See, "staying true" and "authenticity" may make for better examples of a particular genre, but it doesn't make for better music. Truly genius music comes from mixing and matching and cross-pollination and a wilful disregard for convention. The best way to get something right is to get it so wrong that you come up with something fresh and original.

See, I come from a place where they play both kinds of music: Country and Western. I wouldn't have been caught dead listening to it back when I lived in the States. It's too loaded with fear and loathing in Middle America and high school memories of being chased by baseball-bat wielding rednecks in pick-up trucks. I only love Country Music when it's made by people from other countries.

"I know all the answers and I know where they come from, I just don't know why they get to be so twisted by the time they reach my ears..." sing the Broken Family Band, and this is the secret of their genius. They are from Cambridge and they are polite, over-educated, self-effacingly charming and Indie with a capital I - about as far as you can physically and culturally get from Nashville or Texarcana. Yet they play country music. Over quicksilver slide guitar and lonesome harmonies, the lyrics are wonderfully, delightfully off, dipping from wry Ray Davies household observation to Robyn Hitchcock freeform flights of fancy and back. Utter mundanity mixes with surrealism in a way that no Space Cowboy Southern Californian would ever think of. The bottle runs dry with fading love, space aliens strafe fields of barley, behind the chapel either girls are murdered or boys are stood up in spirals of self deprecation, you never really know which.

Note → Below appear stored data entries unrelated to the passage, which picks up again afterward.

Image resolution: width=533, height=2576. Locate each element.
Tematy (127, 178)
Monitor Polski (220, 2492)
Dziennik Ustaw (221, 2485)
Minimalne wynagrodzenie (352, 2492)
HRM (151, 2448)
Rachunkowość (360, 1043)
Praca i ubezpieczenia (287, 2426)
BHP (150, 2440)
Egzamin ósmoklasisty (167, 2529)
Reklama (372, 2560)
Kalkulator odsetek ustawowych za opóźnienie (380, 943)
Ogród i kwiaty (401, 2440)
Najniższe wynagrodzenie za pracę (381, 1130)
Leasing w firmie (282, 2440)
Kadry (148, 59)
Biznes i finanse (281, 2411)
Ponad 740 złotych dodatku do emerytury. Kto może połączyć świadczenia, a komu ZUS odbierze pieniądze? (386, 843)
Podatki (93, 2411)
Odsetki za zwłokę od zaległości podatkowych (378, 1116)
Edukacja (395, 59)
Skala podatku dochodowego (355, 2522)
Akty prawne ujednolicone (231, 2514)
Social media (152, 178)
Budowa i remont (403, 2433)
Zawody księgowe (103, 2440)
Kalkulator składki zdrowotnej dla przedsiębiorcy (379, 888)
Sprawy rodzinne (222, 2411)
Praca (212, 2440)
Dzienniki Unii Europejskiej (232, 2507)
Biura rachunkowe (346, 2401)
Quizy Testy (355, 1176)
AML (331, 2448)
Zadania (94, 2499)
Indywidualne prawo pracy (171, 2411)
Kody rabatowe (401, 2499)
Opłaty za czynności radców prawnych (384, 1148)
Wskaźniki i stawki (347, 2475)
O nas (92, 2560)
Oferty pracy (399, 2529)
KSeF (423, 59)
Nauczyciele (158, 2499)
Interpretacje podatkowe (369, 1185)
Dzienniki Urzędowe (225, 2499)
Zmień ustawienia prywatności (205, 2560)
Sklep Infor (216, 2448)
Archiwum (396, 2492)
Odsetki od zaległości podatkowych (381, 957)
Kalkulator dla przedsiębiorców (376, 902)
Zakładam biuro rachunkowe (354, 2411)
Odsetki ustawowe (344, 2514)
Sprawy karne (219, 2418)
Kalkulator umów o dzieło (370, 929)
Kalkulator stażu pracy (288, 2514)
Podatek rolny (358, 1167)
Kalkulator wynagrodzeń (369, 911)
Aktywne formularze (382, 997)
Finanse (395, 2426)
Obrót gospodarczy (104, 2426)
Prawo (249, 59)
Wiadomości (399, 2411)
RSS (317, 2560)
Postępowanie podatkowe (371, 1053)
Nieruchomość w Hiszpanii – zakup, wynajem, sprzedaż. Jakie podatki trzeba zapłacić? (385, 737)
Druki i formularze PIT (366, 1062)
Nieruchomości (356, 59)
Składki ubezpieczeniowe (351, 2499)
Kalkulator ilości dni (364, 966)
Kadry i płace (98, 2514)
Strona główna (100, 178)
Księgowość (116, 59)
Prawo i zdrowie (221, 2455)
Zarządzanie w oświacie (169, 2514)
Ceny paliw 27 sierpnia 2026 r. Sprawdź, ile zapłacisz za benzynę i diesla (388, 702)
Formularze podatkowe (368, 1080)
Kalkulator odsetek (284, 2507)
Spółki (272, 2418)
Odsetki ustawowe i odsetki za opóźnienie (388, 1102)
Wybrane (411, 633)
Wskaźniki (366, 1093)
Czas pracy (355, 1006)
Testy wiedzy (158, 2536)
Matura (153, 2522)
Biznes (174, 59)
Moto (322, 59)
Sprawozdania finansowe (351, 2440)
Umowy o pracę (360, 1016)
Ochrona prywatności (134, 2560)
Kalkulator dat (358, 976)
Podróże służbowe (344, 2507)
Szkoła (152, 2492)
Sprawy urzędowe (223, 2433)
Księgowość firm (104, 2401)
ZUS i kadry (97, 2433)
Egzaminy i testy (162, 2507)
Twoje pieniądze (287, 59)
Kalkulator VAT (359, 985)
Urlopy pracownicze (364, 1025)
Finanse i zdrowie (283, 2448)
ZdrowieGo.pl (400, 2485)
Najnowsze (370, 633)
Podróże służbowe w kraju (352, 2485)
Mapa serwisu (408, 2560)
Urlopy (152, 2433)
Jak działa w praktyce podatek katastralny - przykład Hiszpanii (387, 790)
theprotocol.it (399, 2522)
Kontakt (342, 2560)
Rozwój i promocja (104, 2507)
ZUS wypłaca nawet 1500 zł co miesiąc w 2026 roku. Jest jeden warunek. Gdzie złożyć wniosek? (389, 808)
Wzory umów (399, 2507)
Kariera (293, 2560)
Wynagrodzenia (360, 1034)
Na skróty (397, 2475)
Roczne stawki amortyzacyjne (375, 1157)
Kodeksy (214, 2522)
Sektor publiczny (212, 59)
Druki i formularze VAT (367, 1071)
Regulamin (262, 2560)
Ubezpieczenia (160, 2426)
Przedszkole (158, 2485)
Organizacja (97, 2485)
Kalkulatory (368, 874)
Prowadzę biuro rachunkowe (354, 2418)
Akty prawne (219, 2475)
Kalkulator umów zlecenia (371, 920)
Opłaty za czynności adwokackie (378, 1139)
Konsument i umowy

Herman Düne are two brothers from Sweden and a French drummer fuelled by twin obsessions with country music and the Velvet Underground. In the America of the 60s, this combination would have been unthinkable - the VU were regularly beaten up on tour by Hank Williams-loving rednecks. But this is what makes them brilliant - the unexpected combinations. Every song has that shuffling Velvets beat, but it's mixed with a spidery silvertone cowboy guitar crawling across the songs like a spider one minute, and a minimalist jazz filigree the next. Their vocal harmonies are gorgeously not quite right, and everything is a little bit off, a little bit wrong, from their 'Indie Rabbi' fashion to the singing, recorder-tooting chick of uncertain national origin. It's like the naive, non-drug-taking Jonathan Richman hanging out with the Velvets and making dronerock that celebrates eating ice cream instead of heroin (As if to prove my point, Herman Düne proceed to cover a Richman tune) except much, much better. There are songs about wishing your friends were monkeys so they'd have prehensile feet, and possibly the most advanced display of Singing With Fag In Mouth seen since the last time Elastica graced a stage. They are weird, gorgeous, haunting, off-kilter, alienated and not-quite-right, but oh, so much better for it.

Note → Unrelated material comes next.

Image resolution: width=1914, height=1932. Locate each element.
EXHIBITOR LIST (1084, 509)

But it's The Mendoza Line that the indie rock royalty are out in force to see. (Look! One of Stereolab! Her out of Heavenly!) And it's The Mendoza Line that leave me strangely disappointed. Their music is slick, beautifully presented, well played, but it's shiny and pristine where I want my Country to be well worn and slightly frayed, like a favourite pair of jeans. The first song starts with pedal steel and the best Dylan impression I've heard in years, and the next song features girl and boy singing in perfect Gram and EmmyLou harmony. There are genuine sweet Southern accents, rippling Kansas cornfields and Joshua Tree desert sun aplenty, but it's too accurate, and suddenly I'm back on the school bus with WGNA - Today's Best Country playing in the background as I try to avoid the twin perils of the ex-trucker bus driver and the glue-sniffing BO-tards in the back seat. But is it authentic? One song sounds like Mazzy Star, one sounds like the frigging Eagles, and yet another sounds like Gld-fucking-rsh. Narrow, blinkered, genre-specific homage music, and I have a sudden urge to run home and put some Duran Duran on.

But, as the song goes, two out of three ain't bad.

Keep watching for the rest of the week, as we follow the continuing adventures of the Track and Field Winter Sprinter... Tomorrow it's neo-psychedelic indie-pop with Of Montreal, and the following day, it's screengazing guitar rock with Capitol K.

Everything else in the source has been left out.